A mathematical background is very important and useful for all physical and engineering sciences. The connection between applied and mathematical research often leads to progress in both directions, due to natural synergy effects. The Acoustic Research Institute considers the investigation of the mathematical background of its numerous research projects, most prominently the signal processing aspects, as an important part of acoustic research.
The fundamental mathematical backbone in the analysis of acoustic signals are time-frequency representations. Our main focus is thus their thorough theoretical investigation. This includes the development and understanding of abstract mathematical results, as well as their implications through discretization and quantization for real world signals and thereby facilitate the way to applications.
The cooperation of the cluster Mathematics with the other clusters of the Institute has been proven to be very fruitful for all partners and will be further strengthened. While the other clusters benefit from our methodologies to solve their relevant problems, well-based in theory, the mathematicians can solve questions relevant for applications while exploring new and interesting theoretical directions. This dialog increases the understanding of other fields enormously.
Head: Peter Balazs
A long standing research focus is frame theory, i.e., the mathematical theory of redundant representations, and its connection to other disciplines, like signal processing, physics, numerics and machine learning, and the related applications in psycho- and bioacoustics as well as speech and music signal processing. To that end implementation and optimization concerns become important parts of the research program. We investigate abstract frames, those with special structure (Gabor, wavelet or CNNs) and generalized concepts. We look at the representation not only of elements in Hilbert spaces – “vectors” – but also operators. We go beyond the linear aspect of frame theory and investigate non-linear frames, e.g., in phase retrieval or the layers of Deep Neural Networks.

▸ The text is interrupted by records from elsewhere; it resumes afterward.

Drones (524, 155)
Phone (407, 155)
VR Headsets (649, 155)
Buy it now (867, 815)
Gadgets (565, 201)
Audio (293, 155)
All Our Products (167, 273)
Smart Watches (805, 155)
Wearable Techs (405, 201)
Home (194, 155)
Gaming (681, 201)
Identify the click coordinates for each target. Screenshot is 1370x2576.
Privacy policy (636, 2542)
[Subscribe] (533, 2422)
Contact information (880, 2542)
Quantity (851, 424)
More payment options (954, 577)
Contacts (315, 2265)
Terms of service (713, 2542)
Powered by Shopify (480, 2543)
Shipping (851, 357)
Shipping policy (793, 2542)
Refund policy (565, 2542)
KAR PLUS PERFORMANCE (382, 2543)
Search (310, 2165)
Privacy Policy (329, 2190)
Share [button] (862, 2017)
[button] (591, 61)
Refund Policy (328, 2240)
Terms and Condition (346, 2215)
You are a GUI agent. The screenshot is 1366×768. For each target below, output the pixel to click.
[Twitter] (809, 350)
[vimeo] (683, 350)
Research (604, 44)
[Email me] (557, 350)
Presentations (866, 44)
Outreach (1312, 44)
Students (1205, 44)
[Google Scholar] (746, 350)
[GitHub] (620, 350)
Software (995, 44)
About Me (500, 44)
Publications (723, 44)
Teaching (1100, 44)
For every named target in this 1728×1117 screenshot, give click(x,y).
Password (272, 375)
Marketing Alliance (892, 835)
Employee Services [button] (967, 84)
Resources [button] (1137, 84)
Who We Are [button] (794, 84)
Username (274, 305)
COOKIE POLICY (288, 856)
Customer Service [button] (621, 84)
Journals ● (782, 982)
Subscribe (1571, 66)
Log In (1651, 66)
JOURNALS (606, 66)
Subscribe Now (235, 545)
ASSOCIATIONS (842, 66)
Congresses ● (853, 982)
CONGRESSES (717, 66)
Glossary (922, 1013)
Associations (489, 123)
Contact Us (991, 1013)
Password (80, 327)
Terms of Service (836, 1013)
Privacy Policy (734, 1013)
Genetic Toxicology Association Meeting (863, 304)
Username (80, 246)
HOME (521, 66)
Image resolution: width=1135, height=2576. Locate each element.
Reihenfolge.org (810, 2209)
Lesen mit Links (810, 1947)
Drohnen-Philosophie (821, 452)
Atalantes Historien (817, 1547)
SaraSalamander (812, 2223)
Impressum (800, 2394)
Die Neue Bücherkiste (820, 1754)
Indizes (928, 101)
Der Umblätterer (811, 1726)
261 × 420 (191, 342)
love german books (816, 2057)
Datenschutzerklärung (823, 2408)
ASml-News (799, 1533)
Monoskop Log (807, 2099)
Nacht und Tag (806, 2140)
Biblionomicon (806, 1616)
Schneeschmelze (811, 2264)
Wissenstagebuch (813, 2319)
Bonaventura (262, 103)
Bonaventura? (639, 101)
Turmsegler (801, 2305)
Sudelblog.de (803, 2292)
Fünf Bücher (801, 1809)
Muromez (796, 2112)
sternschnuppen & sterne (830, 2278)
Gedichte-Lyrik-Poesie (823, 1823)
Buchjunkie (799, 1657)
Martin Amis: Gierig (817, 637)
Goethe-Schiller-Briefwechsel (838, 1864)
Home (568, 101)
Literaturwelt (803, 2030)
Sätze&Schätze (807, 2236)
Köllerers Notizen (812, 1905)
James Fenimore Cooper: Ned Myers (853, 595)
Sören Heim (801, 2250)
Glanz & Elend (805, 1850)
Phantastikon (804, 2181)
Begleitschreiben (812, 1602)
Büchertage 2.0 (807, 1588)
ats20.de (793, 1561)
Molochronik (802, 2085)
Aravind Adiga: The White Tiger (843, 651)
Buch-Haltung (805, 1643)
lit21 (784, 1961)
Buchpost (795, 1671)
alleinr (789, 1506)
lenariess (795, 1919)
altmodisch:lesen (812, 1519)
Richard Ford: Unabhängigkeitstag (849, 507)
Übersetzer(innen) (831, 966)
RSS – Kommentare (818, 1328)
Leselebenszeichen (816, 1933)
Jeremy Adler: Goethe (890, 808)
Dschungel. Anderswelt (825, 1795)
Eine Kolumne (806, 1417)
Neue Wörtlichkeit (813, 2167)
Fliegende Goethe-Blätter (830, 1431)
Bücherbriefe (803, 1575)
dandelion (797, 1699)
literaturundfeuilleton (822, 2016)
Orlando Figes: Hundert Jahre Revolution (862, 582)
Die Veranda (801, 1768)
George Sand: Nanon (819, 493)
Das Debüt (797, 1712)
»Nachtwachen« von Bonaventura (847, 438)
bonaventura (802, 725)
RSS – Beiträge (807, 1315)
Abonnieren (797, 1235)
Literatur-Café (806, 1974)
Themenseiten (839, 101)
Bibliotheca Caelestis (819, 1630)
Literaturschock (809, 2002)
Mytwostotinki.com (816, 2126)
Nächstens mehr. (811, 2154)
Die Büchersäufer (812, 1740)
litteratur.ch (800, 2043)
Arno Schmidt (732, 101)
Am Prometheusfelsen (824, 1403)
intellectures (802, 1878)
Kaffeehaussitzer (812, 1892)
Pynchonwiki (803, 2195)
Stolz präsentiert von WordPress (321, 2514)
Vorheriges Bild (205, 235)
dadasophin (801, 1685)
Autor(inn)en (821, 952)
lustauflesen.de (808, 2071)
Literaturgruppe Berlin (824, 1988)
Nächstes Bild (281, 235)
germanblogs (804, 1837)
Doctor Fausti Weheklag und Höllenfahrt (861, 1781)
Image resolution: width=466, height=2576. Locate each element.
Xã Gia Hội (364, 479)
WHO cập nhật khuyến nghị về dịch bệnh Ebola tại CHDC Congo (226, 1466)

The group covers the range from the purely abstract to applied results, from the continuous theory to the discrete and the finite dimensional one.
Head: Günther Koliander
We focus on the integration of concepts from probability theory and Bayesian signal processing into time-frequency analysis and acoustic signal processing. One goal is a fundamental understanding of time-frequency representations of random processes with a current focus on Gaussian processes and the zero set of their short time Fourier transform. In a second line of research, the group establishes methods for the combination of data-driven and model-based inference approaches to utilize the ongoing success of poorly understood deep learning based methods in a strictly Bayesian framework.
Head: Nicki Holighaus
Our central goal is the development of mathematical theory that enables the construction of novel, universal discretization schemes for frames, in particular continuous frames. Like (discrete) frames, continuous frames are function dictionaries that can be used to decompose complex data into simple building blocks, so-called atoms. However, continuous frames often consist of uncountably many atoms, they are highly redundant. Hence, the reduction of the dictionary size is essential for practical use of continuous frames. We investigate reduction schemes that can be applied under mild and rather general conditions on the dictionary, i.e., they are universal. This step is crucial to facilitate the use of more general dictionaries and their efficient implementation across various applications.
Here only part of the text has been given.